Besonders bezeichnend: Obwohl Favre mit einem Punkt in Hannover keinesfalls vollends zufrieden sein konnte, wechselte er nur zweimal. In der Schlussphase brachte der Coach lediglich Jadon Sancho (79., für Maximilian Philipp) und Raphaël Guerreiro (86., für Dahoud). Die frische Offensivkraft Götze, die den Unterschied hätte ausmachen können, saß hingegen 90 Minuten lang auf der Bank und sah zu, wie sich seine Kollegen abmühten. Die Krux für Götze liegt dabei im System seines Trainers: Favre setzt auf ein 4-3-3 mit einem Mittelfeld, in dem es keinen Zehner gibt. Götzes Lieblingsposition ist nicht vorhanden. Und zwei der drei Plätze nehmen die insgesamt 40 Millionen Euro schweren – und defensiv wesentlich stärkeren – Neuzugänge Delaney und Witsel ein.

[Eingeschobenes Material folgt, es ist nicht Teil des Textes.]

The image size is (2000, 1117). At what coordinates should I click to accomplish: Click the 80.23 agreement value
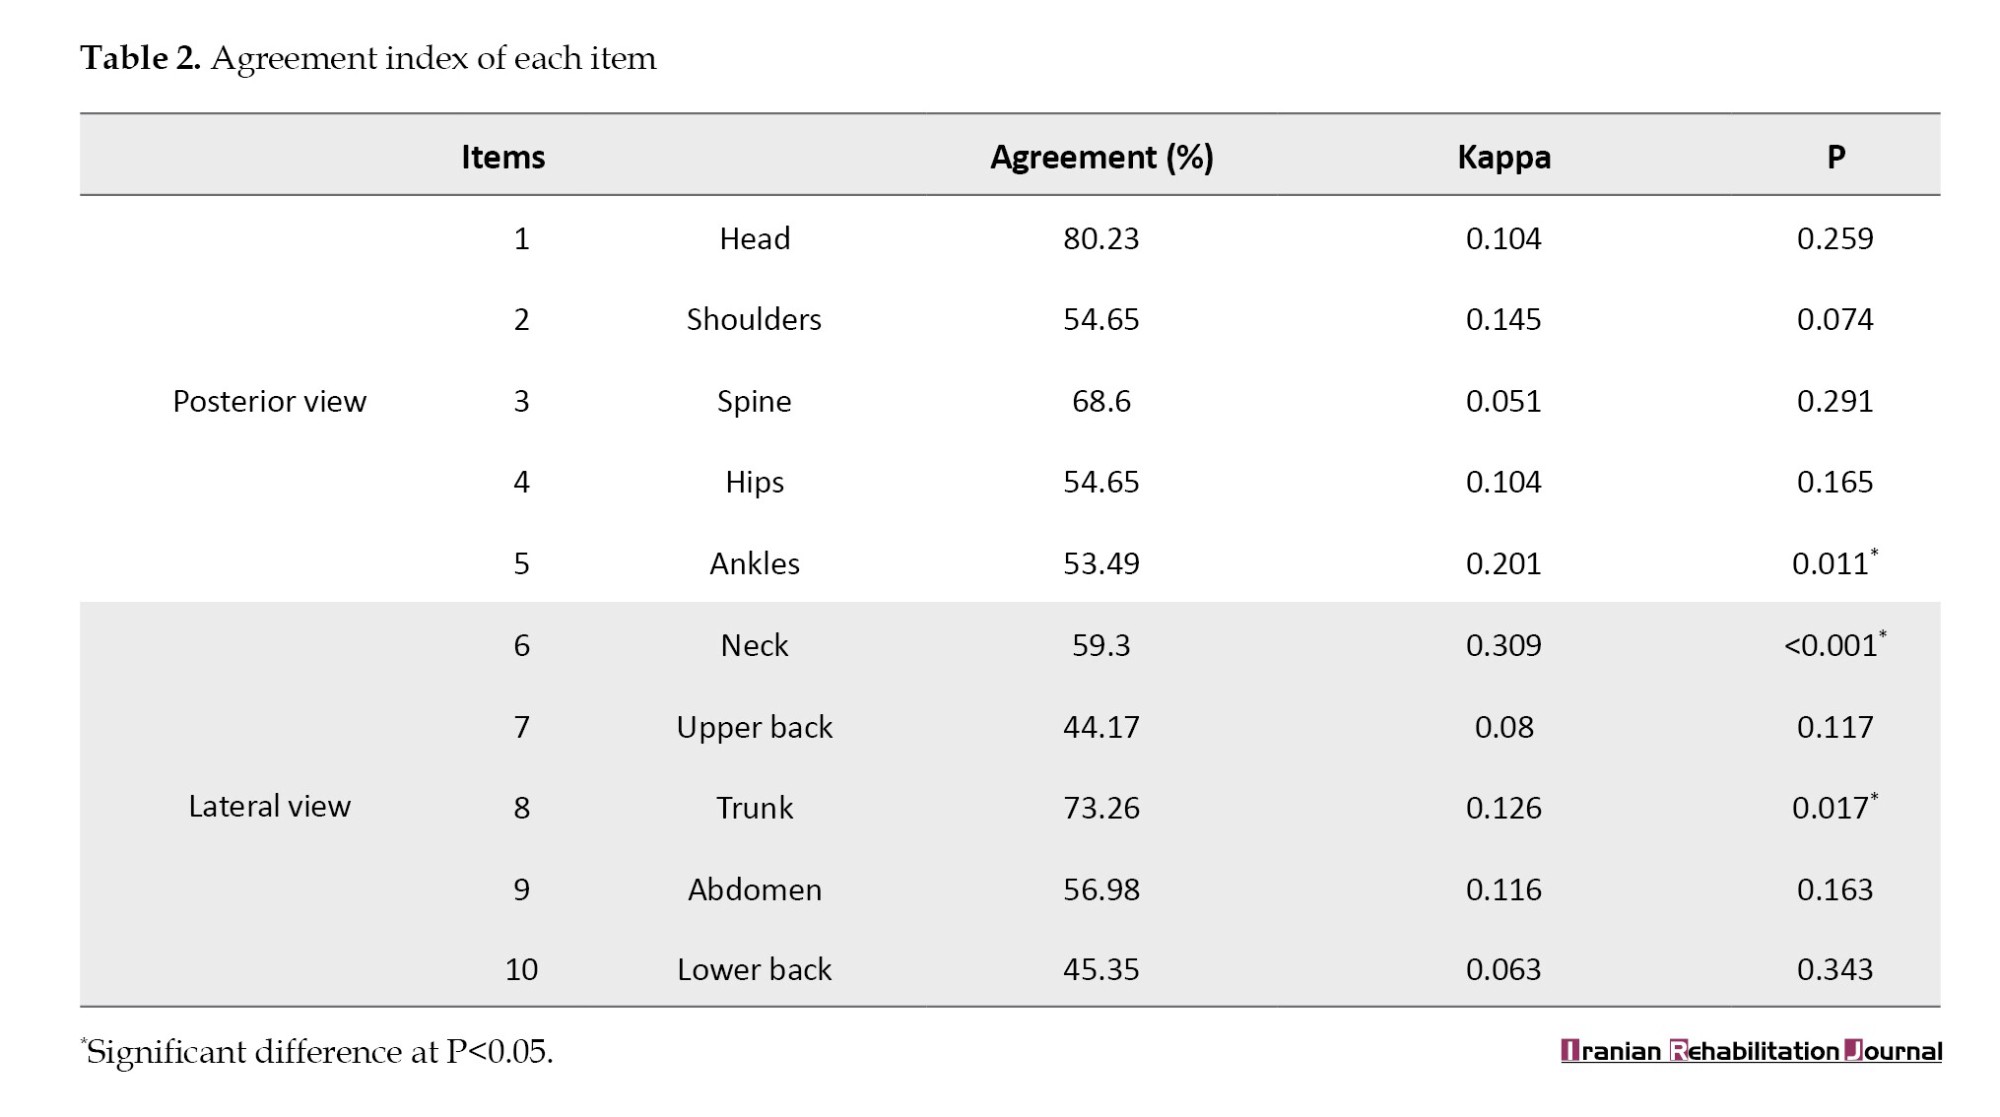click(x=1101, y=239)
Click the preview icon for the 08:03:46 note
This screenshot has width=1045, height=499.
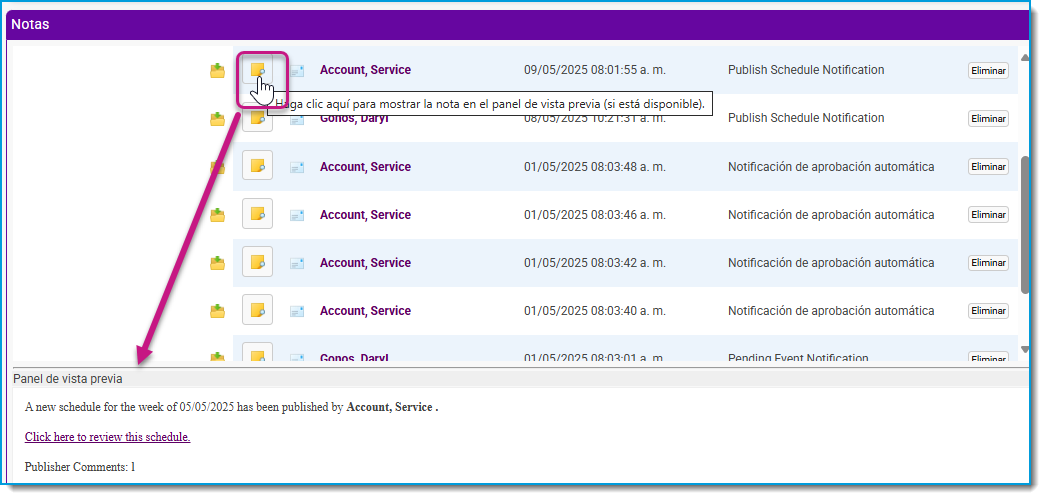coord(257,214)

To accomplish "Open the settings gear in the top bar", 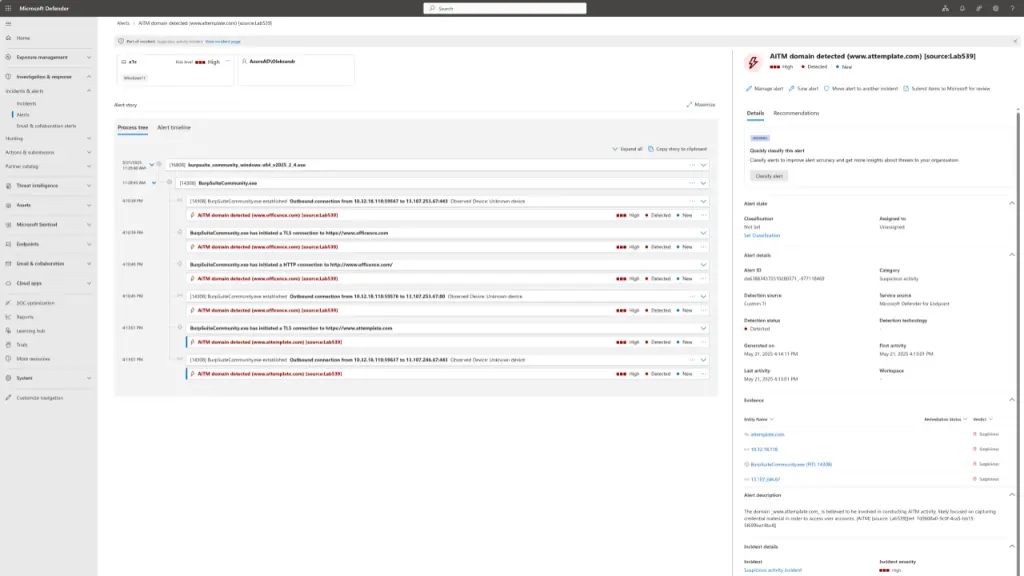I will tap(997, 8).
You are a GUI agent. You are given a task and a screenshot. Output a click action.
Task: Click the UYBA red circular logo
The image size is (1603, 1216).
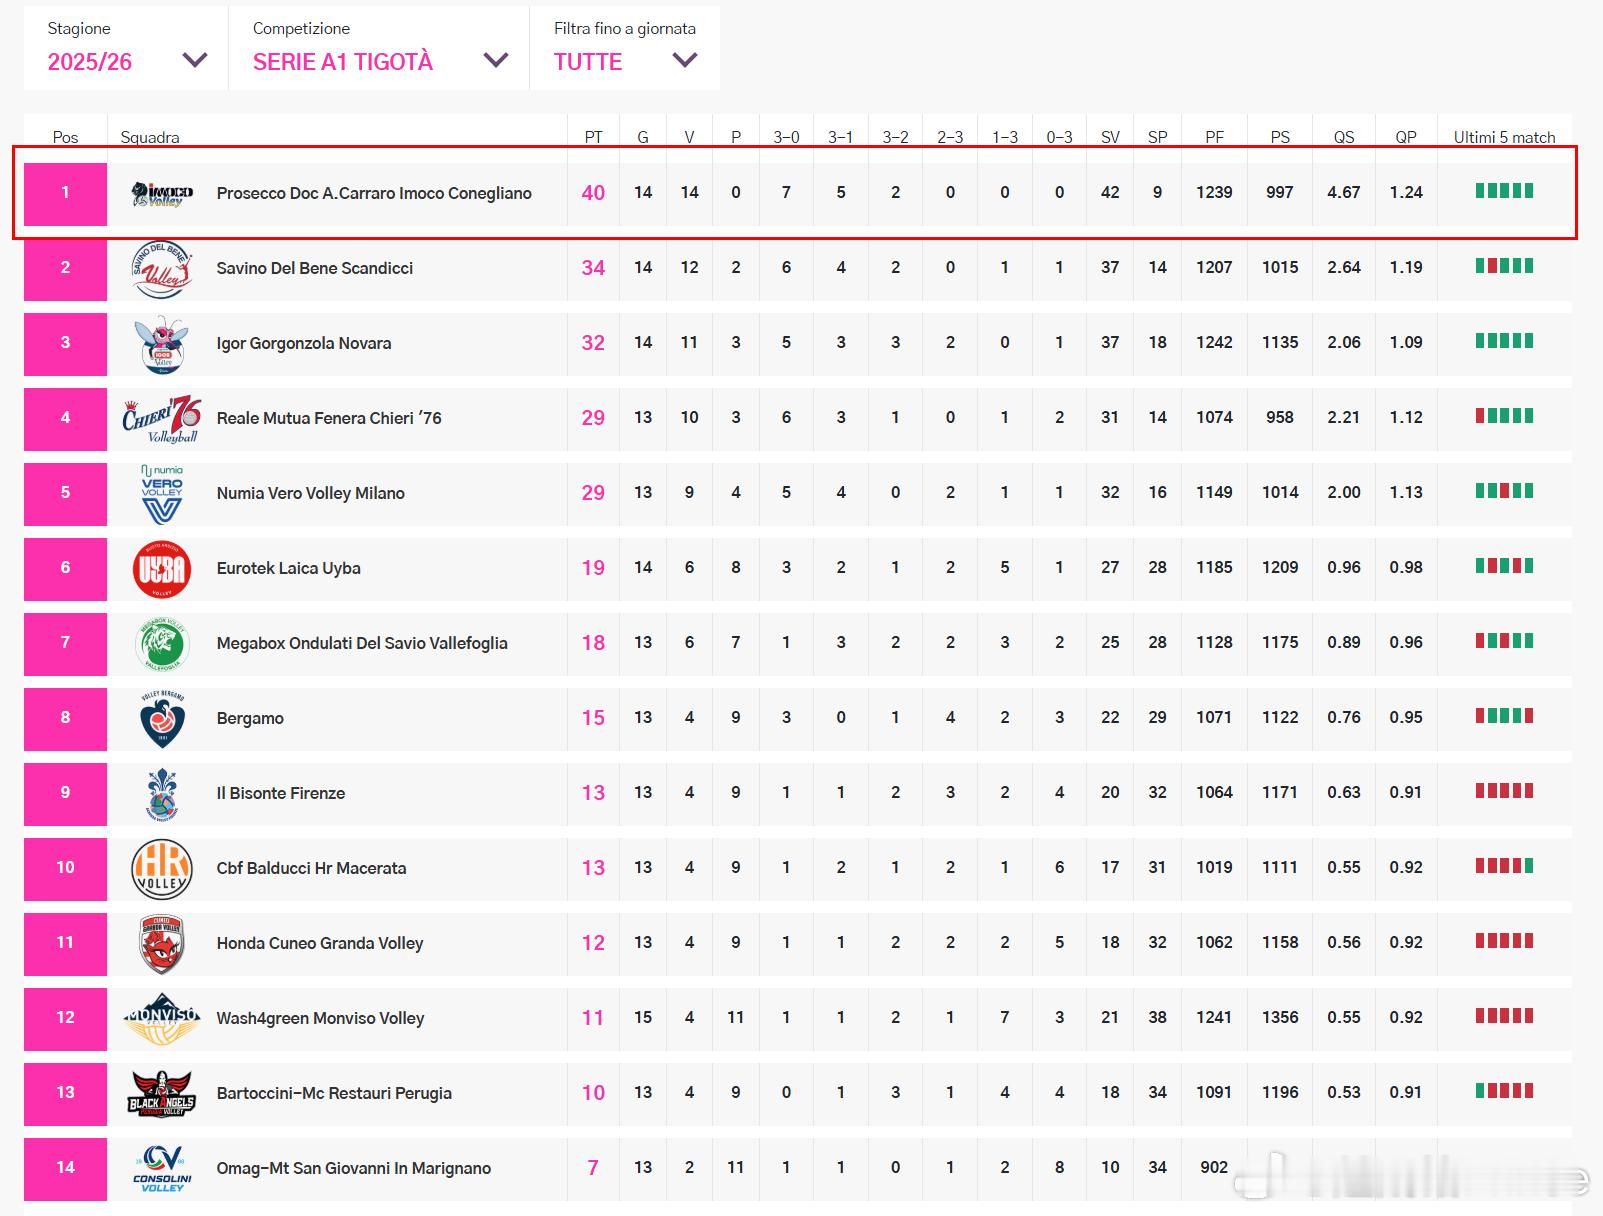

Favre spielt den Fall Götze herunter. „Es ist, wie es ist“, sagte er nach dem Spiel gegen Hannover. Der Schweizer will das Thema nicht zu hoch hängen und erklärte seine Maßnahme, Götze nicht einzusetzen, mit dem Charakter des Spiels. „Es war sehr, sehr intensiv mit vielen Zweikämpfen. Es ging hin und her, beide Mannschaften sind viel gelaufen“, sagte er. In so einer Partie sei es wichtig, „körperliche Präsenz“ und „Körpergröße“ auf dem Platz zu haben, fügte Sebastian Kehl, Leiter der Lizenzspielerabteilung, hinzu. Götze ist ein filigraner Techniker am Ball, der nicht zwingend für hohe Zweikampfpräsenz bekannt ist. Sein nächstes Spiel bestreitet der BVB am 14. September (20.30 Uhr) gegen Eintracht Frankfurt. Womöglich setzt Favre ja dann auf einen Kreativspieler wie Götze.